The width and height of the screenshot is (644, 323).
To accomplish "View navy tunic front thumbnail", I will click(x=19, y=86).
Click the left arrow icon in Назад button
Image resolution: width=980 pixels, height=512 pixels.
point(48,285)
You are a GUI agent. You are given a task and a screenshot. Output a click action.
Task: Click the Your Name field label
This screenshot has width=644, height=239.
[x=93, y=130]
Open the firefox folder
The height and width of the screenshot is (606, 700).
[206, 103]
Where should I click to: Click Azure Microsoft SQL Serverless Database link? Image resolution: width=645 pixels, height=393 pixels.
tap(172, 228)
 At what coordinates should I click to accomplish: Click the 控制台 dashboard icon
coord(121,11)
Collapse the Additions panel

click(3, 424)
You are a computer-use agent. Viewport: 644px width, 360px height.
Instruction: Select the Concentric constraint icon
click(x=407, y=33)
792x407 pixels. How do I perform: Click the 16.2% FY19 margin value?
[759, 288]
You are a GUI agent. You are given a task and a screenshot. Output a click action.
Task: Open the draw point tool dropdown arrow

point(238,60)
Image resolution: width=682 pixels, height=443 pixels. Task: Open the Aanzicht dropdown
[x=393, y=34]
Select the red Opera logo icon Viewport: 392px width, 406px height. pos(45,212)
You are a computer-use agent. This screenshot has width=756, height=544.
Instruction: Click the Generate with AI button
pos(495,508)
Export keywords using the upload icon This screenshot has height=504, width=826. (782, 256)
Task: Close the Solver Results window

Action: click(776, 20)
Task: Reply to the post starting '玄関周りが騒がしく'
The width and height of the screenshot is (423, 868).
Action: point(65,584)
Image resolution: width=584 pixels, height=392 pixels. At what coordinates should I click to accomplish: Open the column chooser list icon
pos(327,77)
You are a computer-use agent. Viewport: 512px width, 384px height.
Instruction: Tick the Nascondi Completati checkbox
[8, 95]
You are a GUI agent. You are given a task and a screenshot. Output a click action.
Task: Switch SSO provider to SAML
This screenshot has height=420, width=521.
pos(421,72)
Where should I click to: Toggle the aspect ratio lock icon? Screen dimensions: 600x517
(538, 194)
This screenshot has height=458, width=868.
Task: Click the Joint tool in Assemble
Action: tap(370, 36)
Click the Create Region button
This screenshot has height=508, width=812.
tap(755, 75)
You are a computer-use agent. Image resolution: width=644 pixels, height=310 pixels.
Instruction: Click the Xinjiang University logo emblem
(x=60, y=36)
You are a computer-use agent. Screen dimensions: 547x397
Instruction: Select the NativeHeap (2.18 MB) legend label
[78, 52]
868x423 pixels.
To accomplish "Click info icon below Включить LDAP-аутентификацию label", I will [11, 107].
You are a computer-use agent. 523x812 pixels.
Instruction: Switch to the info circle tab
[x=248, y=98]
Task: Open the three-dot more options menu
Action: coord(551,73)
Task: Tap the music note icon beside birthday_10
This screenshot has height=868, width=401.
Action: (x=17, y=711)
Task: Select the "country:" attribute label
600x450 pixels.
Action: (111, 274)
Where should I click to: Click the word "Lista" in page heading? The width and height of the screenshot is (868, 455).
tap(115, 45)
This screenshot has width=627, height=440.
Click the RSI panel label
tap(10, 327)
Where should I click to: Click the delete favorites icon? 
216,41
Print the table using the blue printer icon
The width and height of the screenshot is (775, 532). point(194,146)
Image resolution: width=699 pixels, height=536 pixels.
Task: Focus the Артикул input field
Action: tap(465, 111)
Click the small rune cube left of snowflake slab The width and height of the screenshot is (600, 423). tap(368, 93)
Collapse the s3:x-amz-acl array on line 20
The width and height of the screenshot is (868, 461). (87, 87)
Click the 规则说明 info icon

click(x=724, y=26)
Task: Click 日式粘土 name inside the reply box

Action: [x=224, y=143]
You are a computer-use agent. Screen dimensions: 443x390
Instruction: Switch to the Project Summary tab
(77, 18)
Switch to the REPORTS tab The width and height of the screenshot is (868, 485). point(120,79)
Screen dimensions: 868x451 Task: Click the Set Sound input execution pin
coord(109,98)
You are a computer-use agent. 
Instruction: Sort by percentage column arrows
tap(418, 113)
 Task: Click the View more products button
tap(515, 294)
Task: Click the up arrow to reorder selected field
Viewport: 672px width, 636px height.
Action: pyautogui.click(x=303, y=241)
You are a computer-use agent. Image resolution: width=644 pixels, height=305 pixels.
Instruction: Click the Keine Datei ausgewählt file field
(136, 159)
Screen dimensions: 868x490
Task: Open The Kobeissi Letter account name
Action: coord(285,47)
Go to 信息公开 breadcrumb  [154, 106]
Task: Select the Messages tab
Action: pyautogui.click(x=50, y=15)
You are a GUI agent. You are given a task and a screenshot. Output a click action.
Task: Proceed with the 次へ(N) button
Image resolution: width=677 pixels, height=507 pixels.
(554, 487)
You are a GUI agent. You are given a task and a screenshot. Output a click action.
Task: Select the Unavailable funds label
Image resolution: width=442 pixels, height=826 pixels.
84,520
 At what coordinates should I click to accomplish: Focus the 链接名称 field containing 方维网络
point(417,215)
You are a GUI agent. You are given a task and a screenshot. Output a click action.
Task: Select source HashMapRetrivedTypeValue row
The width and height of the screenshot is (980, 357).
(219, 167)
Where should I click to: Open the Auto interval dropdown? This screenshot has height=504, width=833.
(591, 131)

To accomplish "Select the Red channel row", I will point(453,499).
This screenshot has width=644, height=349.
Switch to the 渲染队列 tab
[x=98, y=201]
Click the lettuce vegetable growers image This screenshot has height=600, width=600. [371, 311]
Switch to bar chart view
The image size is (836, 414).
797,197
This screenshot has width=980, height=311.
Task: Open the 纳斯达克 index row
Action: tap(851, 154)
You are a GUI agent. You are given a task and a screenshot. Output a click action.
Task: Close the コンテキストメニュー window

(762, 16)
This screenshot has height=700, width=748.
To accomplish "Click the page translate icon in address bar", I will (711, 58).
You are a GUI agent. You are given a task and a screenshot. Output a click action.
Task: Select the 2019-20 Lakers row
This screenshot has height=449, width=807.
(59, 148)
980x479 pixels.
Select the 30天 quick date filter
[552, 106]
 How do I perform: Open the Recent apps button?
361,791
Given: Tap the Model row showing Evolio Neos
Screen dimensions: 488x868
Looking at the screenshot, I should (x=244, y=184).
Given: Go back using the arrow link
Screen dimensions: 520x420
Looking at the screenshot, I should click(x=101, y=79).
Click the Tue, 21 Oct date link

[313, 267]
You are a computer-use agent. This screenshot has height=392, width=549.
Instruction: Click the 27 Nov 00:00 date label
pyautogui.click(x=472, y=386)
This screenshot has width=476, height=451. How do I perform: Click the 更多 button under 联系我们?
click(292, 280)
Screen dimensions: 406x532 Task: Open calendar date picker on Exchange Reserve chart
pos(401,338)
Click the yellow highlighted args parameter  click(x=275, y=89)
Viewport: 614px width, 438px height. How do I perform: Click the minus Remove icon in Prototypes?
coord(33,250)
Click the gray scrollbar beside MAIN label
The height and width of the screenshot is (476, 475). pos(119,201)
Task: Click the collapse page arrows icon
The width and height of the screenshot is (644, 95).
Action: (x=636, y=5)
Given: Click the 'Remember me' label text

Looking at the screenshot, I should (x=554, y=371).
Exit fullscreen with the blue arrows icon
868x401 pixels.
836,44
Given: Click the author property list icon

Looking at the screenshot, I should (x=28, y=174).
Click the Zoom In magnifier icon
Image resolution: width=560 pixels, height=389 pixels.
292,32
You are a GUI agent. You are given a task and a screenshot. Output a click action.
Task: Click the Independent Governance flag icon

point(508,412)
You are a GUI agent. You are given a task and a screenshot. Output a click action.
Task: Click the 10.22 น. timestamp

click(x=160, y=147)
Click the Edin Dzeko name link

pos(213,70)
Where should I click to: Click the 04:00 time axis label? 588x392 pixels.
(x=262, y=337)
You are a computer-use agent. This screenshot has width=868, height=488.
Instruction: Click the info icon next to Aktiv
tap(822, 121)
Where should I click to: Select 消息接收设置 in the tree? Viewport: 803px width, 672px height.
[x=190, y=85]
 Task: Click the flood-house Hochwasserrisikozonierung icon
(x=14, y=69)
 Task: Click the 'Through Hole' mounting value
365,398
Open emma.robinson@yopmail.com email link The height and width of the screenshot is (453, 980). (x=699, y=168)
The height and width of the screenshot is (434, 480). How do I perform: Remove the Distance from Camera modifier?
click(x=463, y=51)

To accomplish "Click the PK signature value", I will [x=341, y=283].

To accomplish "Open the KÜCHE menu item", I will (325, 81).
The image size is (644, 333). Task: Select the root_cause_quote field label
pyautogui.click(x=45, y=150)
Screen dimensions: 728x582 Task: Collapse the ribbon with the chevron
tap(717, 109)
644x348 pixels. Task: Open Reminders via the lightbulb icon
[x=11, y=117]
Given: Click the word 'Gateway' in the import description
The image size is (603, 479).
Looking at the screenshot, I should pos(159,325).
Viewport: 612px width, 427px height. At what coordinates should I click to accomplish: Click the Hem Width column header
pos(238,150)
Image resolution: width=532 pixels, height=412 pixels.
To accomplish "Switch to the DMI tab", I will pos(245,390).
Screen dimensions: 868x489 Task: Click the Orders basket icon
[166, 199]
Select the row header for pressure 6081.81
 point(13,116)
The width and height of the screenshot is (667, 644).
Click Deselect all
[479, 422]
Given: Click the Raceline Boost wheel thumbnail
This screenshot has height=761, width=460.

....

- Task details: The answer is the run of lines above from the line containing "The width and height of the screenshot is (423, 868)." through the line containing "You are a computer-use agent. Screen dimensions: 547x397", copied exactly and alone.

- Solution:
The width and height of the screenshot is (423, 868).
Action: point(65,584)
Image resolution: width=584 pixels, height=392 pixels. At what coordinates should I click to accomplish: Open the column chooser list icon
pos(327,77)
You are a computer-use agent. Viewport: 512px width, 384px height.
Instruction: Tick the Nascondi Completati checkbox
[8, 95]
You are a GUI agent. You are given a task and a screenshot. Output a click action.
Task: Switch SSO provider to SAML
This screenshot has height=420, width=521.
pos(421,72)
Where should I click to: Toggle the aspect ratio lock icon? Screen dimensions: 600x517
(538, 194)
This screenshot has height=458, width=868.
Task: Click the Joint tool in Assemble
Action: tap(370, 36)
Click the Create Region button
This screenshot has height=508, width=812.
tap(755, 75)
You are a computer-use agent. Image resolution: width=644 pixels, height=310 pixels.
Instruction: Click the Xinjiang University logo emblem
(x=60, y=36)
You are a computer-use agent. Screen dimensions: 547x397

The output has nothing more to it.